▶ [Stated goal] Duplicate the lines of the entries below, from the line with "The width and height of the screenshot is (1568, 716)." to the line with "[x=86, y=824]", including both of those lines.

# Start of Provided records

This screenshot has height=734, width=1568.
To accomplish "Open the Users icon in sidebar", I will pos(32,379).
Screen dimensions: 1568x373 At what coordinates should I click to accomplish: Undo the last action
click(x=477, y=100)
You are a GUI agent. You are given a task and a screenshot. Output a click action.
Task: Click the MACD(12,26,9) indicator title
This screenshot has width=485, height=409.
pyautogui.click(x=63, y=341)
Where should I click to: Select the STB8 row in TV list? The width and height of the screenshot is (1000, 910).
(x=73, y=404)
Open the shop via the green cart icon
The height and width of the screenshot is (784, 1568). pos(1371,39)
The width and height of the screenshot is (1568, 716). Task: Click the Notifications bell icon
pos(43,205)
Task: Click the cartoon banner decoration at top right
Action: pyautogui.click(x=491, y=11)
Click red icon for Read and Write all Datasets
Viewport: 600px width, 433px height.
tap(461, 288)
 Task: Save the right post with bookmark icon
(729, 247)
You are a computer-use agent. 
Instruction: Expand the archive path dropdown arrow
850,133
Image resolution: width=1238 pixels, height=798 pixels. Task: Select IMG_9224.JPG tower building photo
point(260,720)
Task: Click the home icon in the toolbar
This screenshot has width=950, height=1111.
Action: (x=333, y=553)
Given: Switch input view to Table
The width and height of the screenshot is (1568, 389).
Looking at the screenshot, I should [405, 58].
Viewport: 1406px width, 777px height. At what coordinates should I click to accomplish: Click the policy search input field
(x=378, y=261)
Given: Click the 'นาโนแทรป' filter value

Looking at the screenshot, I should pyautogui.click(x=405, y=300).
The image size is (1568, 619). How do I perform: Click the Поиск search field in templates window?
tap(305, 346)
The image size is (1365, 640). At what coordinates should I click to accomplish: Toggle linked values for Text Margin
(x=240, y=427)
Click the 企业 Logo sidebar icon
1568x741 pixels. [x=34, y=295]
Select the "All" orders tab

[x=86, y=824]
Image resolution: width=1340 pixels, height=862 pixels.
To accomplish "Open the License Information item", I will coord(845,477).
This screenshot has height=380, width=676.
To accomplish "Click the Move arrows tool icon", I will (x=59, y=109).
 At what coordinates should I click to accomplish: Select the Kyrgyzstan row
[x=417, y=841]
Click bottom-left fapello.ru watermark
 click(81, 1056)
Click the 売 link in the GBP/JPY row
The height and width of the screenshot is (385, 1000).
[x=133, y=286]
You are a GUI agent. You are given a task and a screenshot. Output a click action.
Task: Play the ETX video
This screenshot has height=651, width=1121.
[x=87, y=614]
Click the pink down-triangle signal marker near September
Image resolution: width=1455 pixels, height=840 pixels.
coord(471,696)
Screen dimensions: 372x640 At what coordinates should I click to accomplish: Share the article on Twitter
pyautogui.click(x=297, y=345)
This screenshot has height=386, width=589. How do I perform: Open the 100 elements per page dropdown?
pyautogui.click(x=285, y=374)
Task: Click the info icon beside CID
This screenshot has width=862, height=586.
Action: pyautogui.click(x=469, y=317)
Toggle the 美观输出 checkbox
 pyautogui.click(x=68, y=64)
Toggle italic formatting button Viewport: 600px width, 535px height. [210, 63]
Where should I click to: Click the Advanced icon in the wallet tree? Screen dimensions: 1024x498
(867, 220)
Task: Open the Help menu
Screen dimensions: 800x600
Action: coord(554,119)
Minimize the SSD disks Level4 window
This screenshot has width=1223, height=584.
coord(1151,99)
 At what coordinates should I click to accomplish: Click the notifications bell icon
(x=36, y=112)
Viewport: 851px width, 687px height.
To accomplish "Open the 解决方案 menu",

# End of Provided records

▶ [Response to this exercise]
The width and height of the screenshot is (1568, 716). Task: Click the Notifications bell icon
pos(43,205)
Task: Click the cartoon banner decoration at top right
Action: pyautogui.click(x=491, y=11)
Click red icon for Read and Write all Datasets
Viewport: 600px width, 433px height.
tap(461, 288)
 Task: Save the right post with bookmark icon
(729, 247)
You are a computer-use agent. 
Instruction: Expand the archive path dropdown arrow
850,133
Image resolution: width=1238 pixels, height=798 pixels. Task: Select IMG_9224.JPG tower building photo
point(260,720)
Task: Click the home icon in the toolbar
This screenshot has width=950, height=1111.
Action: (x=333, y=553)
Given: Switch input view to Table
The width and height of the screenshot is (1568, 389).
Looking at the screenshot, I should [405, 58].
Viewport: 1406px width, 777px height. At what coordinates should I click to accomplish: Click the policy search input field
(x=378, y=261)
Given: Click the 'นาโนแทรป' filter value

Looking at the screenshot, I should pyautogui.click(x=405, y=300).
The image size is (1568, 619). How do I perform: Click the Поиск search field in templates window?
tap(305, 346)
The image size is (1365, 640). At what coordinates should I click to accomplish: Toggle linked values for Text Margin
(x=240, y=427)
Click the 企业 Logo sidebar icon
1568x741 pixels. [x=34, y=295]
Select the "All" orders tab

[x=86, y=824]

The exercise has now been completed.